Stress fractures are an overuse injury that occurs from repetitive microtrauma to a bone that then causes the bone to crack and break. They tend to be more common in the lower limbs than the upper limbs because the weight-bearing bones found in the lower limb are at risk to repetitive forces and stress absorbed during activities.  Stress fractures start when the muscles are already tired and fatigued and are unable to absorb more shock causing that force to be absorbed by the bone. Overtime and with repetitive stress the bones and supporting structures do not have enough time to heal the damage thus, tiny cracks develop.
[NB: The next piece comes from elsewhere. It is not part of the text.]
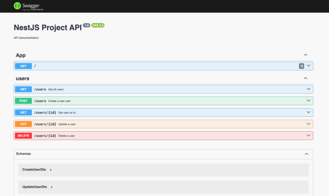This screenshot has height=196, width=329.
Task: Open the orange PUT method badge
Action: (x=23, y=124)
Some people are more prone to stress fractures. Again, muscles help absorb shock, so people with weaker muscles are more prone to stress fractures. As the bone develops the microtrauma there is a complex system of bone healing and remodeling to correct these injuries. People with nutritional deficits including eating disorders are at increased risk of stress fractures. The terrible triad in females: osteoporosis, amenorrhea, and eating disorders, are at high risk of stress fractures. Lastly bone remodel due to stress and gradual increases in stress can help bone actually become stronger. But, large increases in training volume in a short period of time, especially in people who are not training at all, can lead to stress fractures.

The most common sites of stress fracture in the lower limbs are the metatarsals, particularly the fifth metatarsals. This fracture is called the march fracture as this commonly occurs in military recruits. The second and third metatarsal also can develop stress fracture. This is because these bones acquire the greatest impact when walking and running and are thinner than the other metatarsals.  The second metatarsal fracture is most common in dancers and ballerinas. Another common area of injury is the tibia which is the longer of the two bones in the leg and absorbs more stress than the bone above (fibula).

Athletes who play sports which require repetitive running and jumping are vulnerable to stress fractures and it is one of the most common sports injuries as well as in military recruits.

The most common symptom of a stress fracture is pain which develops gradually and there is no other obvious sign of injury to the athlete (some cases may present with tenderness or swelling). Therefore, athletes continue to perform their usual activities such as training and practices without knowing that they already have an injury.

Treatment for Stress Fractures

In most cases, treatment of stress fractures includes rest and avoiding weight bearing activities. This form of treatment allows the bone to heal on its own and usually takes 6-8 weeks. For those who want to remain physically active during this period, training focused on the upper body should be substituted for lower body activities.

In rare cases, the bone may not heal on its own due to the severity of the injury or underlying biological factors. In these cases, a surgical procedure to pin the bone together and insert a bone graft into the fracture may be considered.

The most important aspect to healing properly from a stress fracture is consulting an orthopedic specialist at the first sign of injury so treatment can start immediately and further damage can be avoided.